Forward-in-time simulations (Table 2, rows 7–9) that reconstruct the evolutionary process of the entire population can overcome such limits imposed on the coalescent simulation. In principle, any complex model of reproduction can be simulated forward in time. However, there are also drawbacks of this procedure, biological as well as technical. As to the former, forward-in-time simulations have to be started with certain initial conditions. For instance, one has to make an assumption about the neutral equilibrium level of variation before a selective sweep occurs. Recent experimental results in Escherichia coli [57] cast doubt on the appropriateness of the concept of a neutral genetic background in which an adaptive mutation can arise. Lenski and coworkers have demonstrated that an adaptive Cit+ variant in an E. coli population could originate only in a certain genetic background, which they called ‘potentiating’, and which is historically contingent.

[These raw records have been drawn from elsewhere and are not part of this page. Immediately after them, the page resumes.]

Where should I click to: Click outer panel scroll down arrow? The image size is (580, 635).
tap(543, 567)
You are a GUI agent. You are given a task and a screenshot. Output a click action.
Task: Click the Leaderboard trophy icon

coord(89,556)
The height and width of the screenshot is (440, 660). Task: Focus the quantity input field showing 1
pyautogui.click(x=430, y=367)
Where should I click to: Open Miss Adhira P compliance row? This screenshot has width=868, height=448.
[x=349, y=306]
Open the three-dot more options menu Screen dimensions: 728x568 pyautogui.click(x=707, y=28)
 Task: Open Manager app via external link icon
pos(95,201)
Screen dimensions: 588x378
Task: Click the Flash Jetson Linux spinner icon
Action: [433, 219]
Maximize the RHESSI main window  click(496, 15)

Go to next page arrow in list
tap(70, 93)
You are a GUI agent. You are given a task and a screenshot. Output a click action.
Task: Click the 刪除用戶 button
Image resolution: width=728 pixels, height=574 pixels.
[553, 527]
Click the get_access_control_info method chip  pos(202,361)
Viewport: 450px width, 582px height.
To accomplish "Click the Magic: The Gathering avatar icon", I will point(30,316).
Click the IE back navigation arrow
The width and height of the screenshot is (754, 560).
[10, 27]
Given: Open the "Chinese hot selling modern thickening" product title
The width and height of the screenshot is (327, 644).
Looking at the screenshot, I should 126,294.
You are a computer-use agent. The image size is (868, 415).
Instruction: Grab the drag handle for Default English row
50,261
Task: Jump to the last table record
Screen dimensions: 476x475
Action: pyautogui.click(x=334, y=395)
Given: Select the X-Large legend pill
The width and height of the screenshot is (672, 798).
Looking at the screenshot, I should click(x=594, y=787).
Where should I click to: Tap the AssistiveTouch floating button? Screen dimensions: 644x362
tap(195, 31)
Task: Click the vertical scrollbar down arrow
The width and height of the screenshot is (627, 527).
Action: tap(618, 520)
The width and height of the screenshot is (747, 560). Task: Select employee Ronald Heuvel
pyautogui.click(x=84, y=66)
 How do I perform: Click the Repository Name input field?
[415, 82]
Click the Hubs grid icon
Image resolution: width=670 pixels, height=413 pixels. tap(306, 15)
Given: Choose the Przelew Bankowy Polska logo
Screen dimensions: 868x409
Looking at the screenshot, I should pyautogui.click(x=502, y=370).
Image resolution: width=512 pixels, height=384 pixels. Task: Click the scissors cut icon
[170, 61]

The technical drawback of forward-in-time simulations is the severely increased computational cost. Even with the power of current personal computers, simulations at the scale of a real natural population, i.e. simulating in silico the reproduction of all individuals, are still impractical. Not only memory but also processing speed is limiting. For example, it takes O(N) generations to observe an appreciable shift in allele frequency by neutral drift if there are N individuals in the population. Since the simulation time to complete the reproduction of one generation is proportional to N, the total simulation time for observing a desired pattern of variation increases proportional to N2. However, there are ways to circumvent at least some of the problems incurred by whole-population forward-in-time simulations while still generating meaningful results. For example, [58] developed an algorithm for exact forward simulation that reduces memory usage and run time by generating short-term genealogical information, by which nonancestral chromosomes are identified and the manipulation of them is skipped. In other methods, population genetic theory plays an essential role for simplification. In the following, we will describe three such methods in more detail.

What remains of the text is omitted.